What is asked →
a. In the linear SVM notebook, what value is passed as the loss argument to LinearSVC?
b. Copy the linear SVM notebook starting with "svm_clf.fit(X, y)" and going on through "svm_clf.predict([[5.5, 1.7]])", renaming "svm_clf" to "svc_model" wherever it occurs.

Passage given →
★ ★ ★ ★ ★ ★ ★

----
Support Vector Machine
----
----

Linear SVM Classification
---

In [5]:
import numpy as np
from sklearn import datasets
from sklearn.pipeline import Pipeline
from sklearn.preprocessing import StandardScaler
from sklearn.svm import LinearSVC

In [6]:
iris = datasets.load_iris()
X = iris["data"][: , (2,3)]
y = (iris["target"] == 2).astype(np.float64)

svm_clf = Pipeline([
    ("scaler", StandardScaler()),
    ("linear_svc", LinearSVC(C=1, loss="hinge")) # Same as SVC(kernel="linear", C=1)
])

svm_clf.fit(X, y)

Pipeline(steps=[('scaler', StandardScaler()),
                ('linear_svc', LinearSVC(C=1, loss='hinge'))])

In [5]:
svm_clf.predict([[5.5, 1.7]])

array([1.])

★ ★ ★ ★ ★ ★ ★

Dataset section →
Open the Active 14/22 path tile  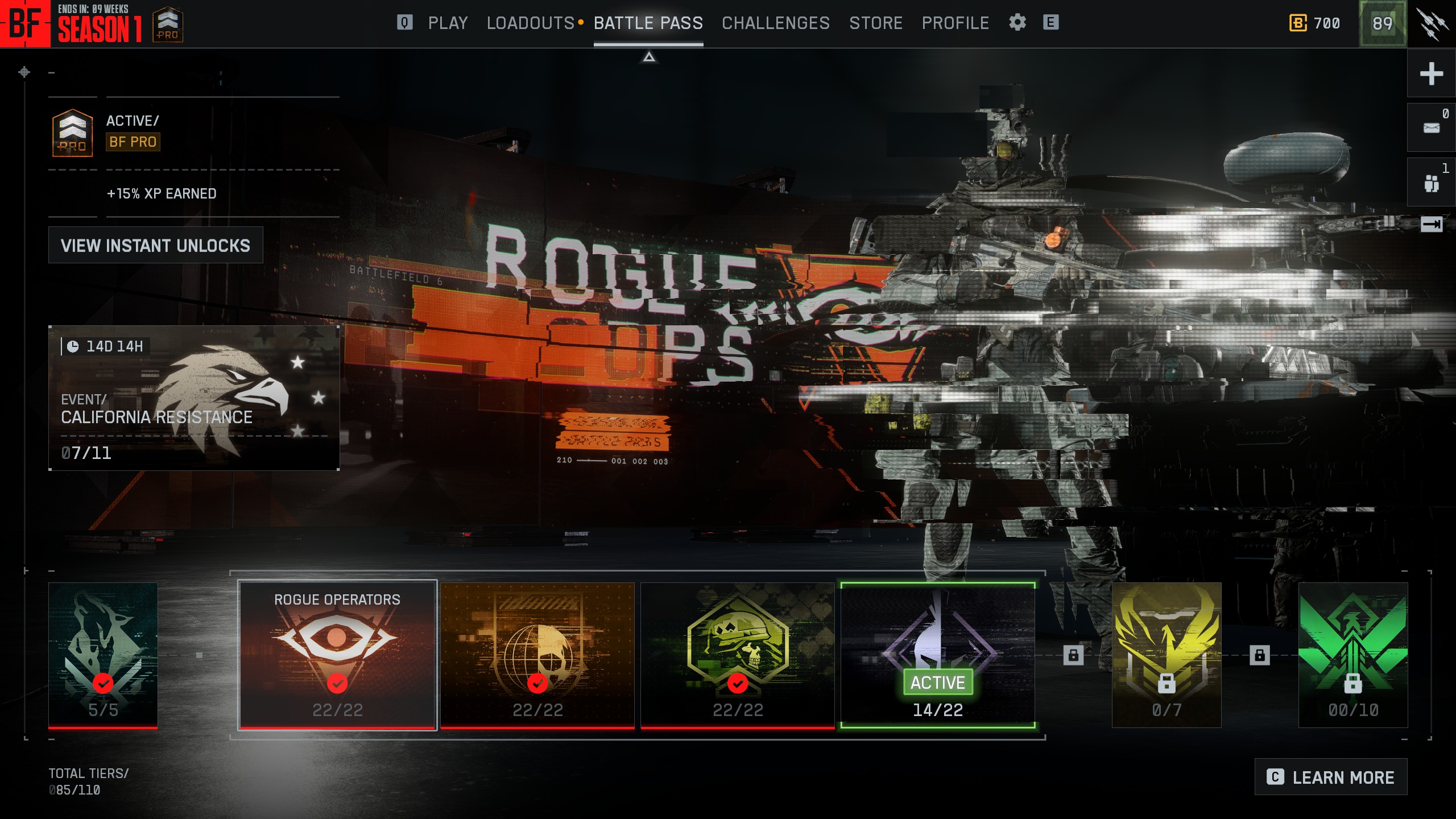tap(937, 655)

★ ★ ★ ★ ★ ★ ★

Answers by task →
a. "hinge"

b.
svc_model.fit(X, y)

Pipeline(steps=[('scaler', StandardScaler()),
                ('linear_svc', LinearSVC(C=1, loss='hinge'))])

In [5]:
svc_model.predict([[5.5, 1.7]])